◆ **Problem requirements**
Collect all lines below with the string "each".

◆ **The records**
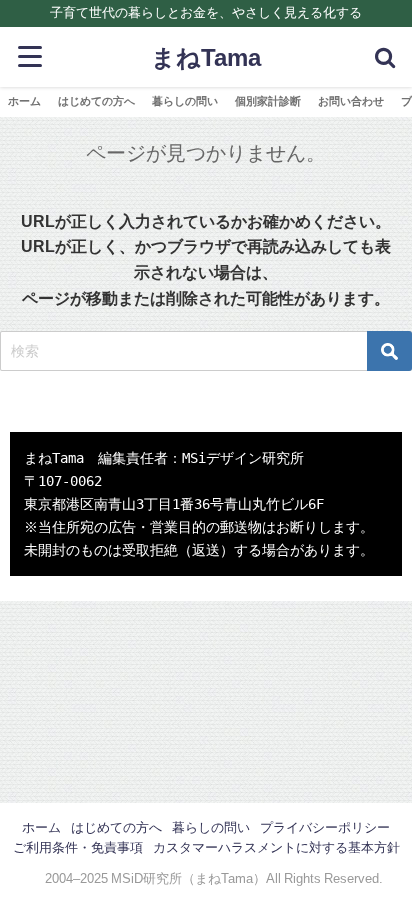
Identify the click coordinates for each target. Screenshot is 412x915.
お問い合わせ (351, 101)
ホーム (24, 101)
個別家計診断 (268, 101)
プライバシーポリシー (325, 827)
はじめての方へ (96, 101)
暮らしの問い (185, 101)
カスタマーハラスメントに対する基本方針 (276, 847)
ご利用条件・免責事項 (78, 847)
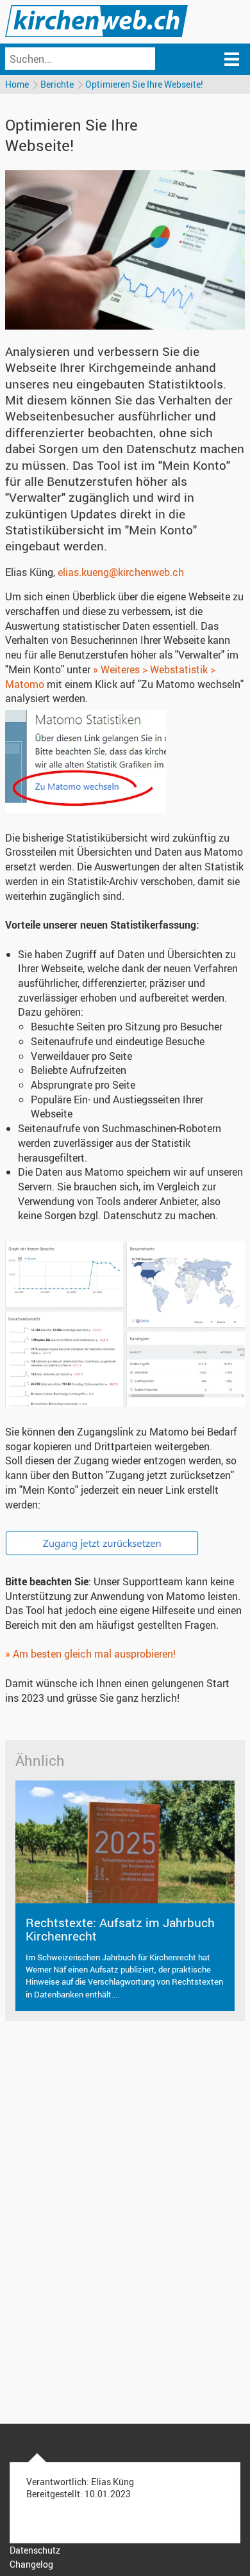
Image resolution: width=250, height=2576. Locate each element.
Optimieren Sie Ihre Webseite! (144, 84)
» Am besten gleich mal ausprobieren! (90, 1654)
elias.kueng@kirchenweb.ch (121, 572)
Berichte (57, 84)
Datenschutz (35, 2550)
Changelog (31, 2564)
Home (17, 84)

...

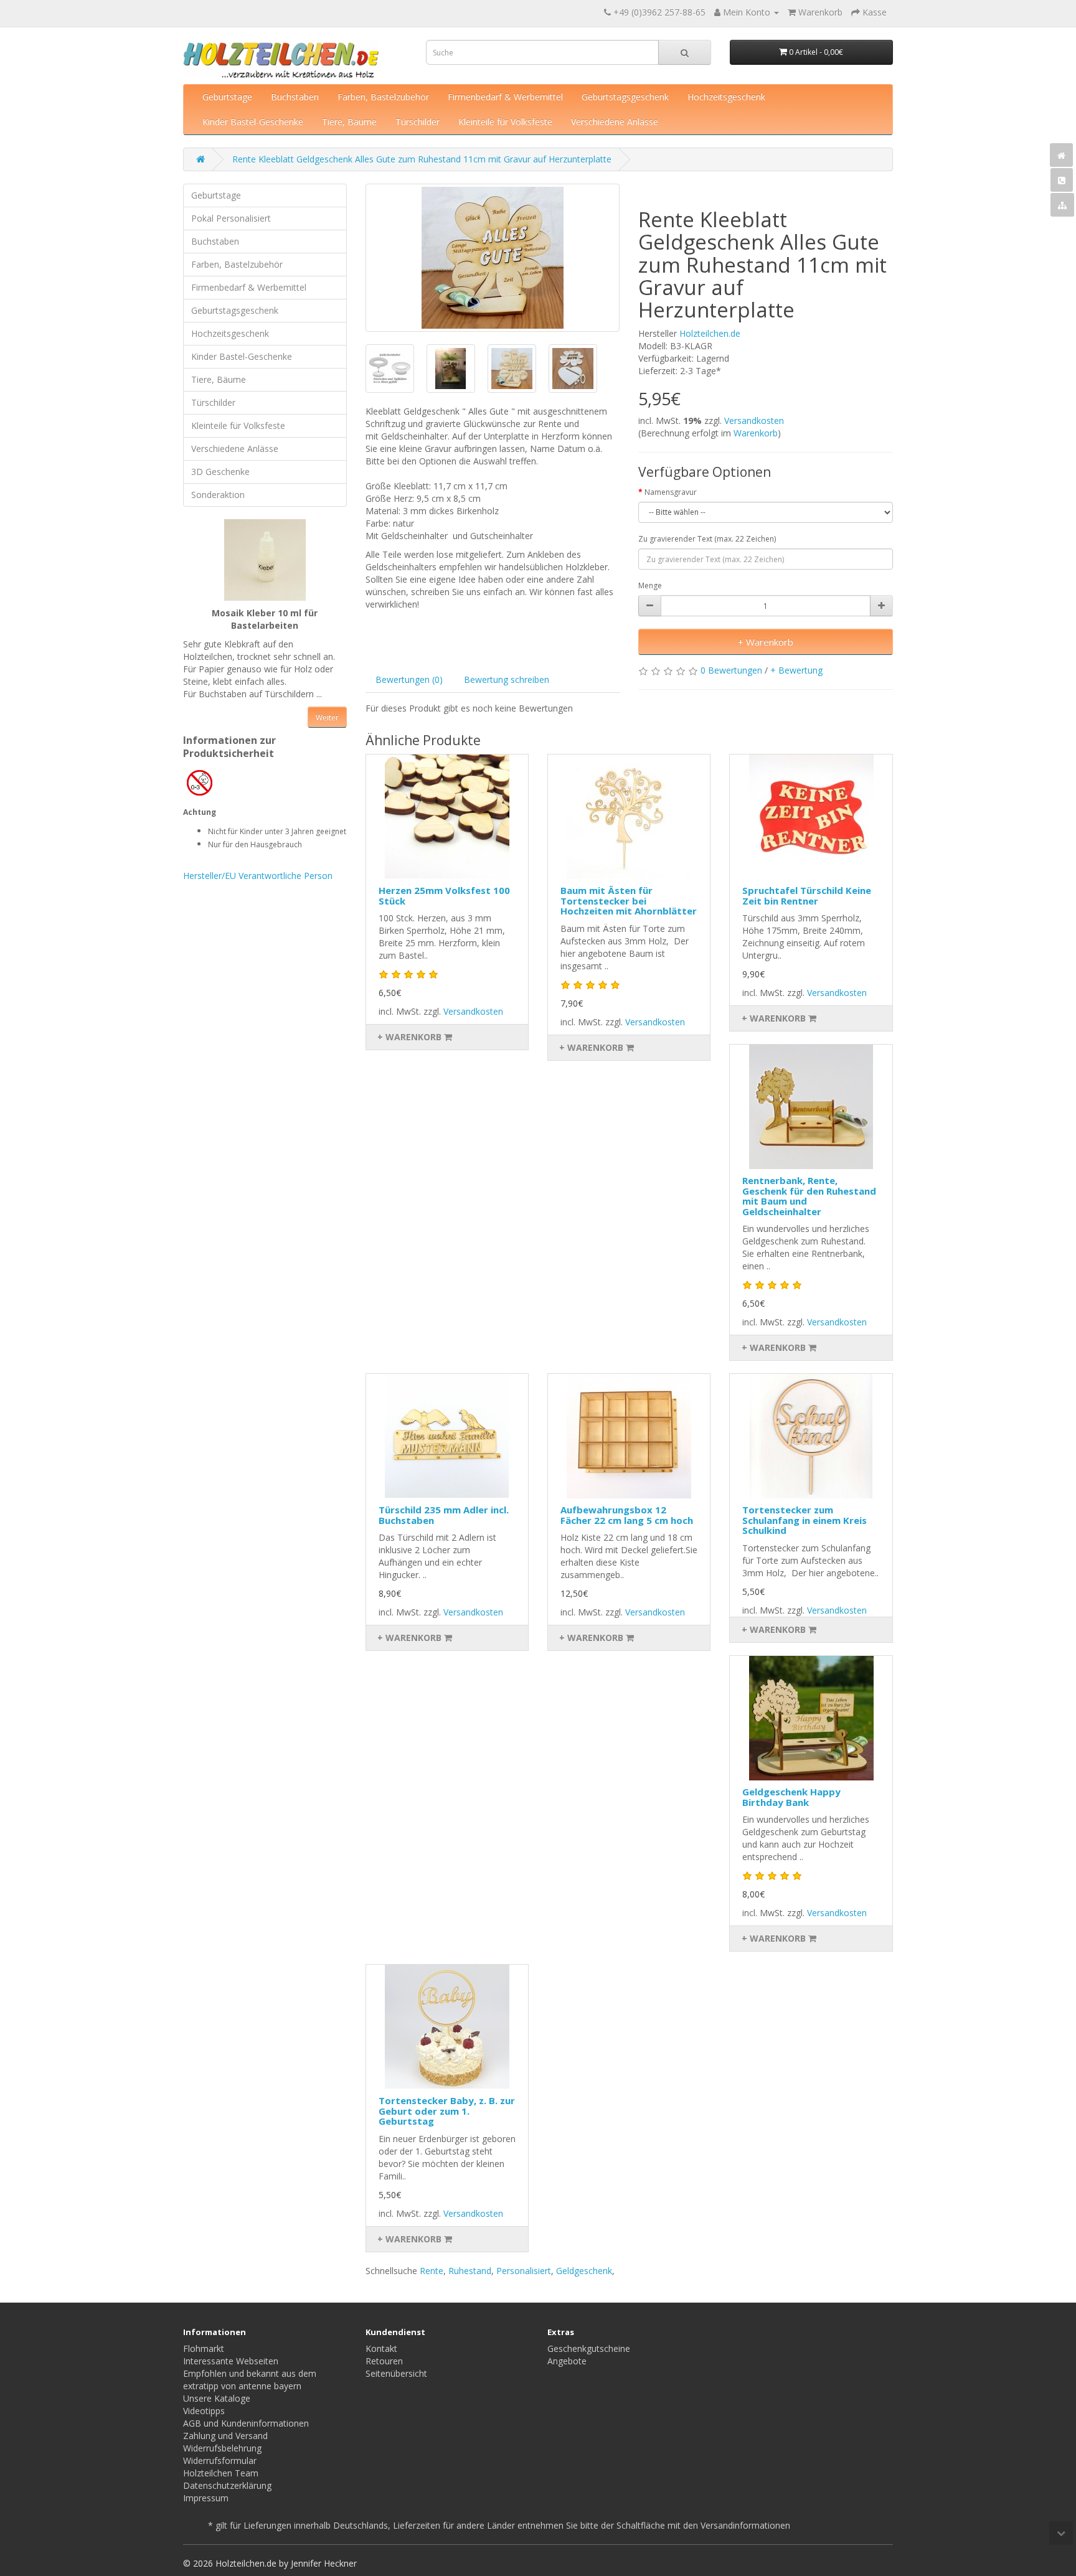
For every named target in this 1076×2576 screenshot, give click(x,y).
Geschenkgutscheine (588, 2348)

◆ **Answer box**
Identify the click coordinates for each target. Screenshot is 412x915.
Image resolution: width=250, height=2576. Locate each element.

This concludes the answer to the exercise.